### Directions for this task
Reproduce exactly the lines from the one containing "You are a computer-use" through the last line of the records below, both included. Leave out any pictures.

### Task inputs

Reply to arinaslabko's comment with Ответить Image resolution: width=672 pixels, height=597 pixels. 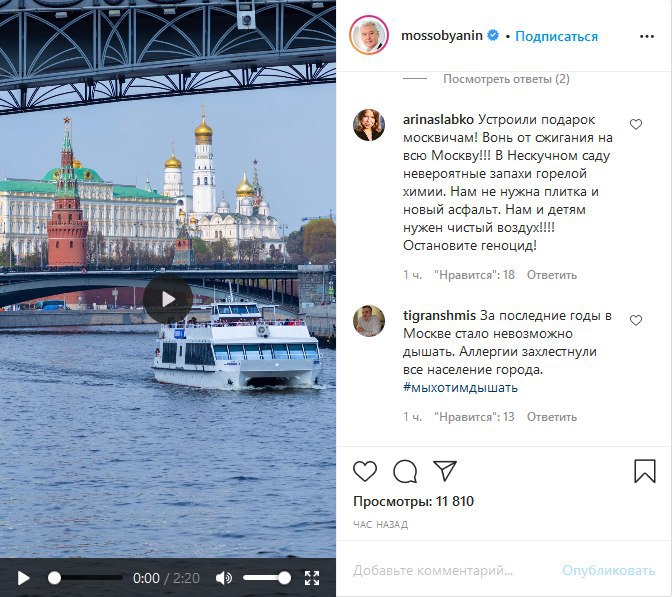point(552,275)
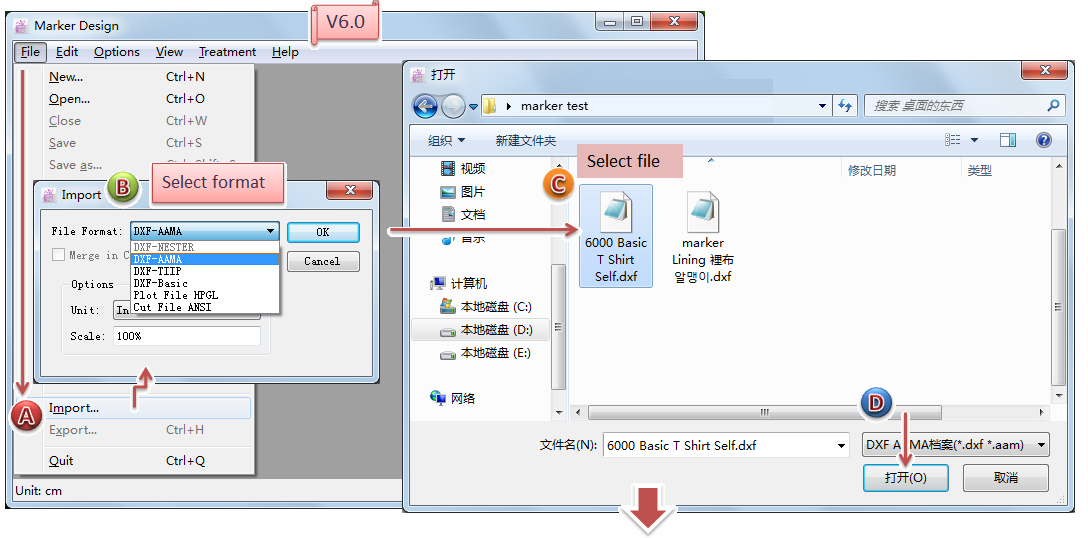Click the 打开(O) open button
This screenshot has height=538, width=1088.
[x=905, y=478]
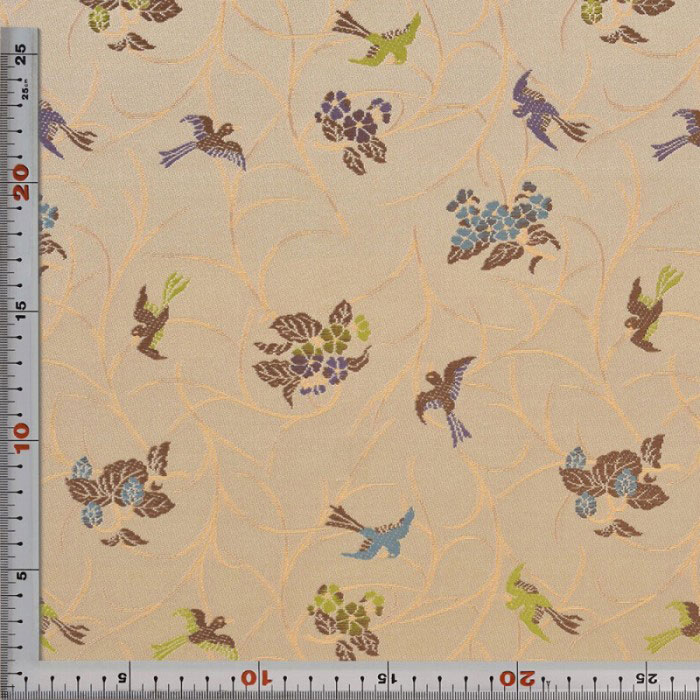Click the purple-winged bird in the upper right
The width and height of the screenshot is (700, 700).
[x=545, y=112]
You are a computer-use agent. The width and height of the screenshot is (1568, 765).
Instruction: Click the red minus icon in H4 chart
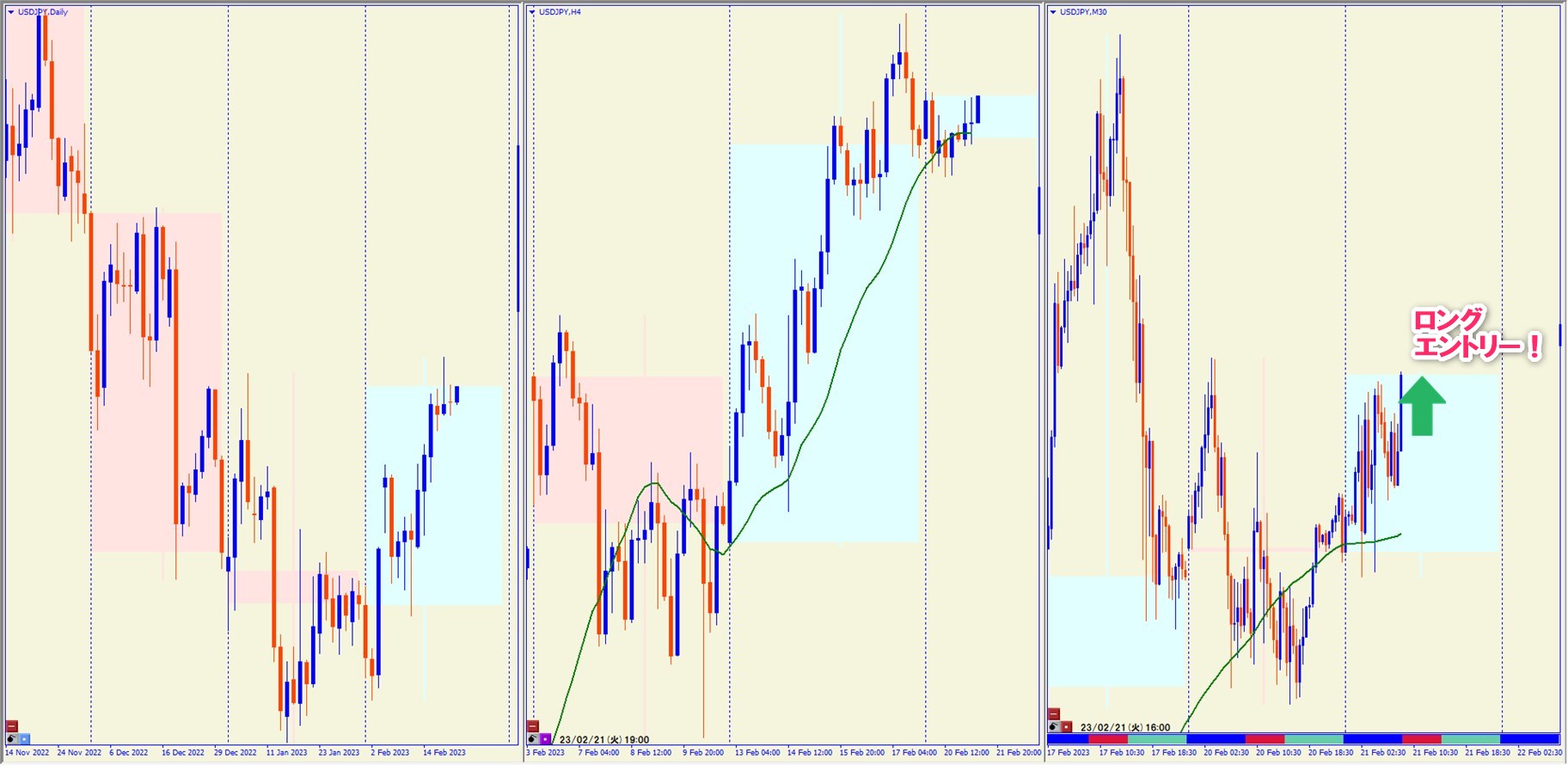pos(533,726)
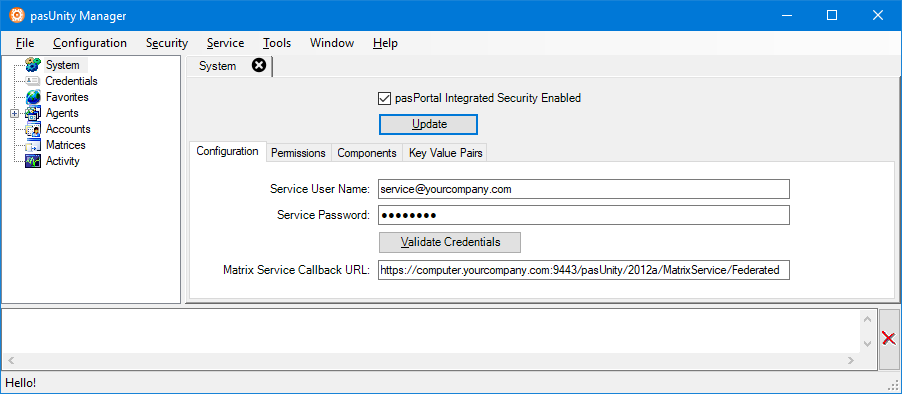
Task: Open the Configuration menu
Action: 90,43
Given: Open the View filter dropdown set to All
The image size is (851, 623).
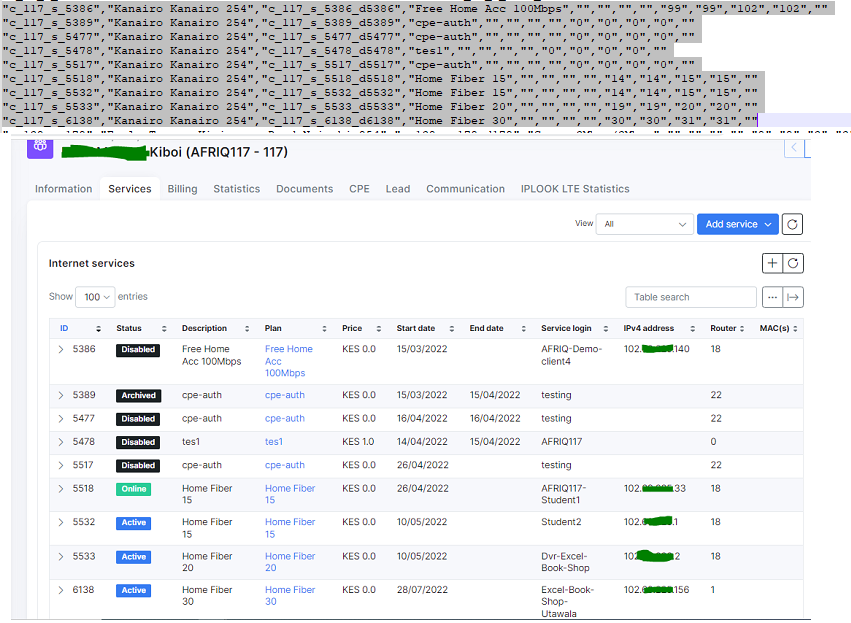Looking at the screenshot, I should (644, 224).
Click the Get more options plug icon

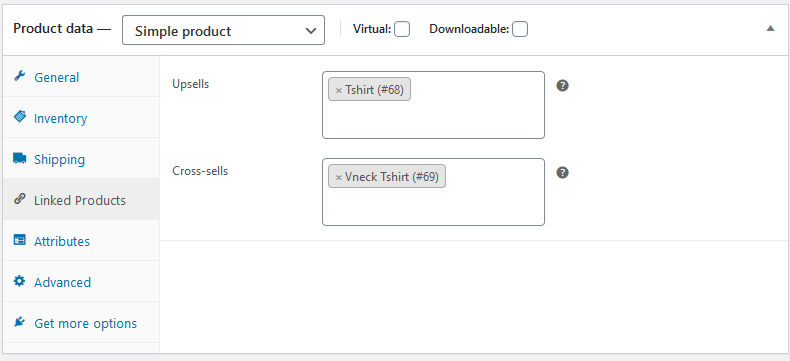click(19, 322)
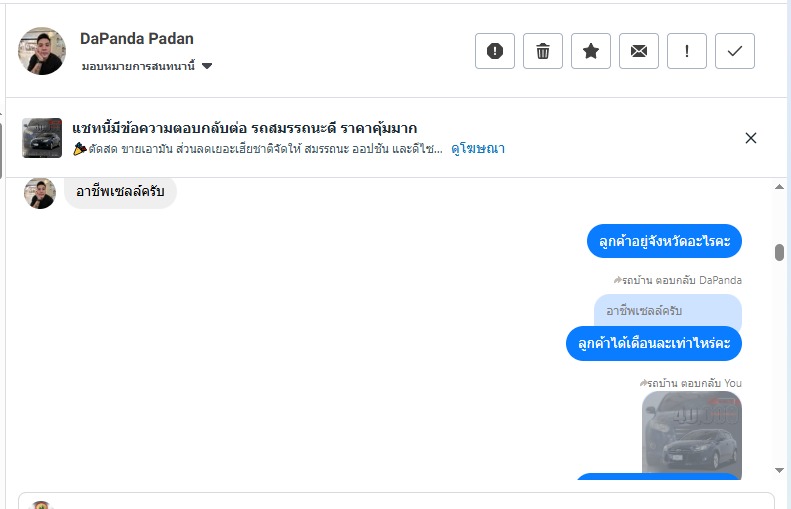
Task: Click the ad car thumbnail in banner
Action: [x=42, y=138]
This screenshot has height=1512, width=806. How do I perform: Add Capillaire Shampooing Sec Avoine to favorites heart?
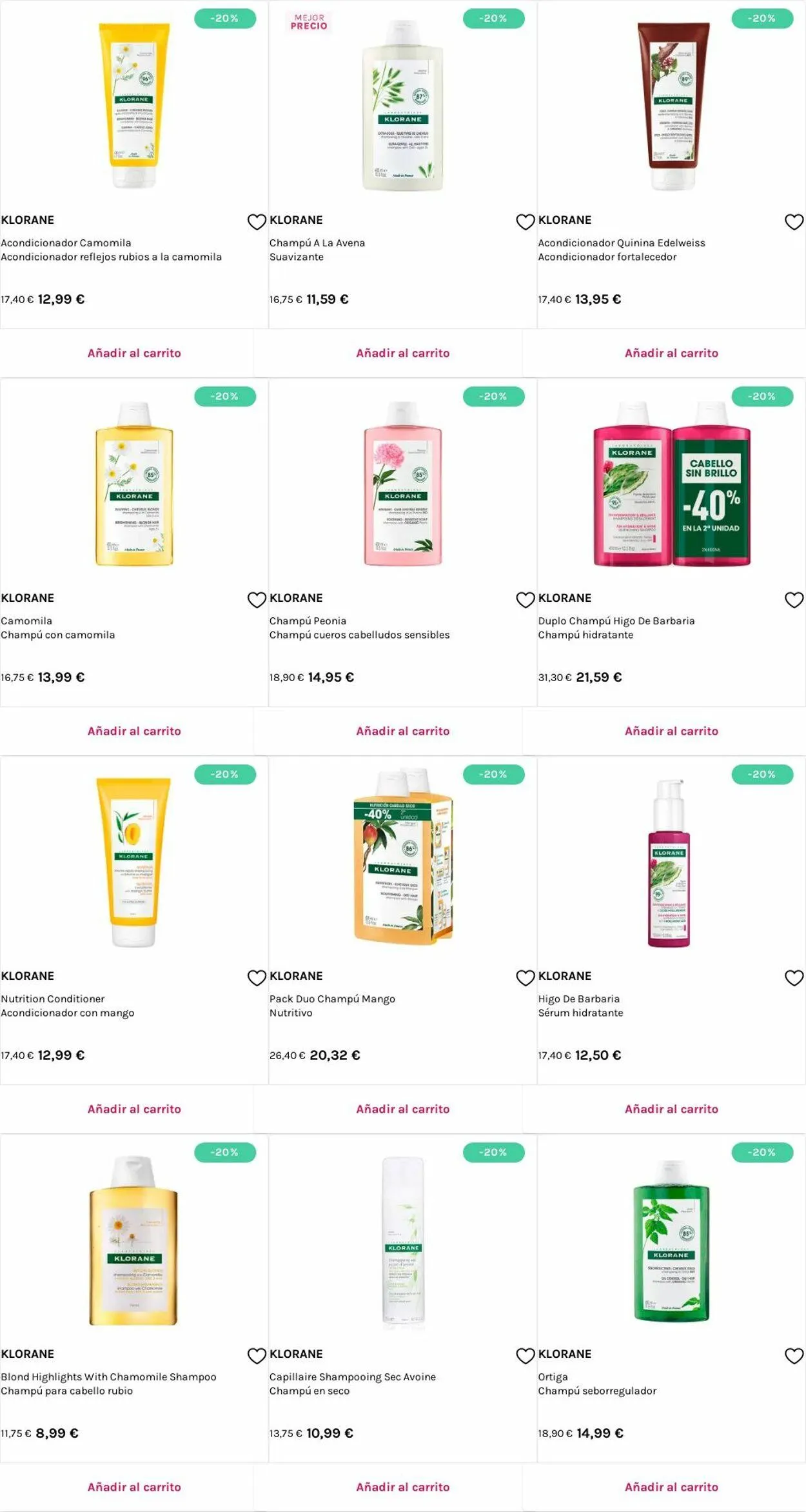526,1356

######

### Answer box
You are a computer-use agent. The width and height of the screenshot is (1568, 765).
Instruction: Click the red minus icon in H4 chart
pos(533,726)
Task: Open the Configuration menu
Action: 90,43
Given: Open the View filter dropdown set to All
The image size is (851, 623).
Looking at the screenshot, I should (644, 224).
Click the Get more options plug icon

click(19, 322)
Task: Click the ad car thumbnail in banner
Action: [x=42, y=138]
This screenshot has height=1512, width=806. How do I perform: Add Capillaire Shampooing Sec Avoine to favorites heart?
526,1356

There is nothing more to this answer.